Public education needed ahead of arrival of COVID-19 vaccines – Okoe Boye

By : cd on 06 Feb 2021, 11:29     |     Source: citinewsroom

Covid vaccine

Former Deputy Minister, Dr. Bernard Okoe Boye has underscored the need for state agencies to begin a targeted public sensitization for the roll-out of the COVID-19 vaccines in the country.

For him, government’s efforts to acquire the vaccines to slow the spread of the virus will come to naught if the right public sensitization is not provided for the population especially when the Health and Finance Ministry has put in place adequate measures to ensure Ghana receives its fair share of the consignment.

He is however worried over the unwillingness of many Ghanaians to reject any form of vaccination insisting that only proper education will ensure the needed change of mind.

“Government has not been idle for the vaccine but I think the education must start aggressively so that we conscientize the population on the arrival of the vaccine. On my own level, I sent my assistants to the filed to try and talk to people.

“I just developed a simple questionnaire asking about what they know about COVID-19 and whether they are willing to take the vaccines. I am still processing the data but you will be amazed almost everyone including the educated say they won’t take the vaccine. The education must not be wholesale but surgical so we know who to target and the reasons to address,” he said on the Big Issue on Saturday.

Dr. Okoe Boye also mentioned that it is imperative for a more scientific idea of public perception about the vaccines in order to have a tailor-made form of education.

Providing more details on the acquisition of the vaccines, he said the government is exploring several options to boost its chances of more stock adding that health officials will take advantage of the country’s already existing Expanded Program against Immunization (EPI) to improve the cold chain system for the storage of the doses.Ghana is first expecting a batch of the COVAX vaccines to meet its target vaccinating 20 million out of the 30 million population with the government outlining four categories of persons for the receipt of the vaccine to be administered.

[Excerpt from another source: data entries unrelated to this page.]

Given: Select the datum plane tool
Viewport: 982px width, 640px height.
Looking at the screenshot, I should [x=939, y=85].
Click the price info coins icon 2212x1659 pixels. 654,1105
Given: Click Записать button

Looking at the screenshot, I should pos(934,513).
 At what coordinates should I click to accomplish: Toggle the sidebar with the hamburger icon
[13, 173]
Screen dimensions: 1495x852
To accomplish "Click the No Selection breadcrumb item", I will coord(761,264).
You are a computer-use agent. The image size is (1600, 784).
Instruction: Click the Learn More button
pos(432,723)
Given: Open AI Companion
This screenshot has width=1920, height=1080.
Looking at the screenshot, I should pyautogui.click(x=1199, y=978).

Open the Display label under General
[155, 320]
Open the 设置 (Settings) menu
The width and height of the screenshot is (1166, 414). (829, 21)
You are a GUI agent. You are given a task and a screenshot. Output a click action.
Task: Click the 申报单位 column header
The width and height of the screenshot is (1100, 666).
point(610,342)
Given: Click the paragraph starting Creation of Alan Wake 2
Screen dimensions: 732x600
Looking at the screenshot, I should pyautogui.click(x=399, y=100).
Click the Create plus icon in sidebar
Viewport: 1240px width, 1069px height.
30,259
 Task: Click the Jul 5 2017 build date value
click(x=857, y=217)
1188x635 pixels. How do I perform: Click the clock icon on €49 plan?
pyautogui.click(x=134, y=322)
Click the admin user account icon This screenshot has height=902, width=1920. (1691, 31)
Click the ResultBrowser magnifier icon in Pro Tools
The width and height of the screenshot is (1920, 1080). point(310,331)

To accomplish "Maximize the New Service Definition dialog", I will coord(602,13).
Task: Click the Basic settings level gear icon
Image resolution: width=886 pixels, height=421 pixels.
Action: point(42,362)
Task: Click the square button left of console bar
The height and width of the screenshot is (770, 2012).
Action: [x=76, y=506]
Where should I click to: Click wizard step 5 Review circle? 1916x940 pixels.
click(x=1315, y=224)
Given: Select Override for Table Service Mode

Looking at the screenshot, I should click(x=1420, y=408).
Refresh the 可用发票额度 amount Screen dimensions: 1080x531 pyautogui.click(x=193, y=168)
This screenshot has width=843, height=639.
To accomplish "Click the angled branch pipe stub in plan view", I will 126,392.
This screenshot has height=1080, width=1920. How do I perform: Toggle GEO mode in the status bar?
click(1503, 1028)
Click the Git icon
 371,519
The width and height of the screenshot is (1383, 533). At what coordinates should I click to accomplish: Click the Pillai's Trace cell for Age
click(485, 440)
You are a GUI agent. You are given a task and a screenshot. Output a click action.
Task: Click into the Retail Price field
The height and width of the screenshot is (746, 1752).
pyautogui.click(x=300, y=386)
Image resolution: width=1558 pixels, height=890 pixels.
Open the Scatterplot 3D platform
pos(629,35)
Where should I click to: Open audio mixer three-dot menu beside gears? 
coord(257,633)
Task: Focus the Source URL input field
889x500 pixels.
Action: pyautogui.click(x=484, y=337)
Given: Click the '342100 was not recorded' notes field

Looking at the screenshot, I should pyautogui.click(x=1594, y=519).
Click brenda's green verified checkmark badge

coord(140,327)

The segments are frontline workers, people with some form of health risk and co-morbidities, workers who offer essential services and the arms of government and the remaining population.

President Akufo-Addo has already indicated that the government is working to procure 17 million vaccines.

“Our aim is to vaccinate the entire population with an initial target of 20 million people. Through bilateral and multilateral means, we are hopeful of by the end of June, a total of 17,600,000 vaccine doses will have been procured for the Ghanaian people,” he said in an address to the nation on Sunday evening.

The earliest batch of vaccines will be in the country by March 2021.